Here's how Lilly defines Healthcare Professional Education: "Speaker programs are intended to enhance a healthcare professional's knowledge and patient care expertise." Excuse my calling a spade a spade here, but that's simply a lie, and every speaker on the registry list (many of whom are friends and colleagues) knows it. The speakers are required to use Lilly's slides, and are required to say what Lilly wants them to say. And what Lilly wants them to say are things that will get the doctors in the audience to prescribe more Lilly drugs.
Aren't I insulting the intelligence of doctors? Don't the doctors who go to these talks understand that it is a hard sell? Of course they do. But this knowledge does not make them impervious to the effects of marketing. Everybody knows that the billboards for Bud Light are paid for by Anheuser Busch. But that doesn't make them any less effective.
The question is, do we want our doctors to get their medical education this way?

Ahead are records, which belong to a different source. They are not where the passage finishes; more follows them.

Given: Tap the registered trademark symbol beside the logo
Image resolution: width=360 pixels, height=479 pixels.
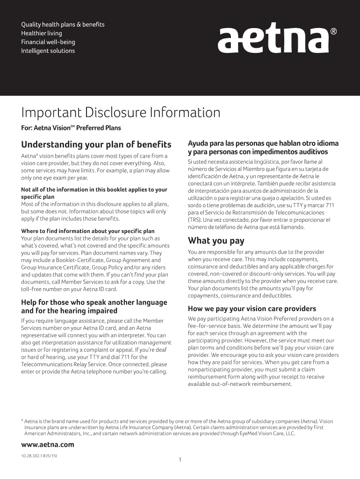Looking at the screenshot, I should point(333,32).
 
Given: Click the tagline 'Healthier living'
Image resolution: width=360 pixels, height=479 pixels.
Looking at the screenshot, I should point(41,33).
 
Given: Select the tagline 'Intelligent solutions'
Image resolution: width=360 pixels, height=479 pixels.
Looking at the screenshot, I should point(48,51).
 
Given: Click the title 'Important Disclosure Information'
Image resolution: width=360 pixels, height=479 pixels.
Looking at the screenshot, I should point(121,113).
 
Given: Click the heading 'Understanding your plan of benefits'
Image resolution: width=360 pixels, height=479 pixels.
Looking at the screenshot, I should point(96,144).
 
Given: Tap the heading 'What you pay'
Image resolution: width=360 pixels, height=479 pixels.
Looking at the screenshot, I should point(216,241).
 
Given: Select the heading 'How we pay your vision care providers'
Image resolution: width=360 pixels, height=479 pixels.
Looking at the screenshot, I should point(252,309).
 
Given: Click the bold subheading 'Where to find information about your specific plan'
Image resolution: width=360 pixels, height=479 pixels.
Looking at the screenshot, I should point(88,231).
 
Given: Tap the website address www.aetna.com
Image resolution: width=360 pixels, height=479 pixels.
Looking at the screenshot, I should point(48,444).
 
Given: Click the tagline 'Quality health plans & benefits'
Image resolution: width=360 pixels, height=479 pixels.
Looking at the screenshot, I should point(63,24).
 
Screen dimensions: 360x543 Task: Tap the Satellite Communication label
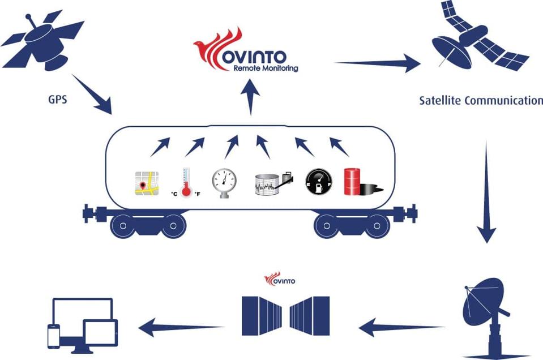pos(481,101)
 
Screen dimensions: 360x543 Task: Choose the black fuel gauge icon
pos(319,182)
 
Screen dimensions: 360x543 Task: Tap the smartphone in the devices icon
pos(54,336)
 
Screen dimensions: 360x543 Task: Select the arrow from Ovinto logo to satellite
pos(377,62)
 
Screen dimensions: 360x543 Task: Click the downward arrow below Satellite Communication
pos(486,192)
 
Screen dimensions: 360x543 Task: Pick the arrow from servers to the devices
pos(181,325)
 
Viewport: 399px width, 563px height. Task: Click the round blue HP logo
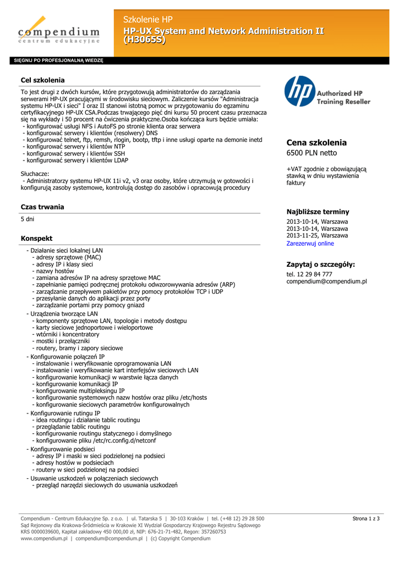pos(300,91)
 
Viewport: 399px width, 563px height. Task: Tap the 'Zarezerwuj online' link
pos(310,244)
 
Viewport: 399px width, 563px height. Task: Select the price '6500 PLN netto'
pos(311,153)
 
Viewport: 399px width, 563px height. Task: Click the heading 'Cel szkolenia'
pos(42,80)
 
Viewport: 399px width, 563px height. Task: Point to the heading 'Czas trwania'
pos(42,207)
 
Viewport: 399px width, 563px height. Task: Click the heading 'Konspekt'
pos(36,239)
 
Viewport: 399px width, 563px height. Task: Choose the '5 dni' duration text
pos(28,219)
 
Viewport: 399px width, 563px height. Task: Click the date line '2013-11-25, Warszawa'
pos(317,235)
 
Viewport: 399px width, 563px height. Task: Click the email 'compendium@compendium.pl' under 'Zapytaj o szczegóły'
pos(326,282)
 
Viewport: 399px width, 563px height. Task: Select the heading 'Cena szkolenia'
pos(316,142)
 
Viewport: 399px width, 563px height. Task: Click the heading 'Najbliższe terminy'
pos(318,212)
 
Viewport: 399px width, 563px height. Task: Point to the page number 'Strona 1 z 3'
pos(366,518)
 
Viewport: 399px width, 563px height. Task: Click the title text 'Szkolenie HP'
pos(148,20)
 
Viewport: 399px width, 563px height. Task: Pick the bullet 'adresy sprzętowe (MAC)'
pos(68,257)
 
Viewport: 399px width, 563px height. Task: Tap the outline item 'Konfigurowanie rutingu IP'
pos(65,413)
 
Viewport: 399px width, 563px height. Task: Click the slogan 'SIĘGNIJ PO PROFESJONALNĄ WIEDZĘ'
pos(58,60)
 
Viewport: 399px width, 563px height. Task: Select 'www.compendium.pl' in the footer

To be plied with good food, plentiful wine, and a free ticket to a colleague's joke-filled presentation singing the praises of the company's drug? Of course not.
Most importantly, do these talks lead to patients being harmed? Almost certainly. Lilly's top-selling drug, Zyprexa, led to an average weight gain of 37 pounds in a year in one study (Strassnig M et al. Schizophr Res 2007 Jul; 93:90-8.). Now that's not a study you'll be hearing much about during Lilly's Healthcare Professional Education talks!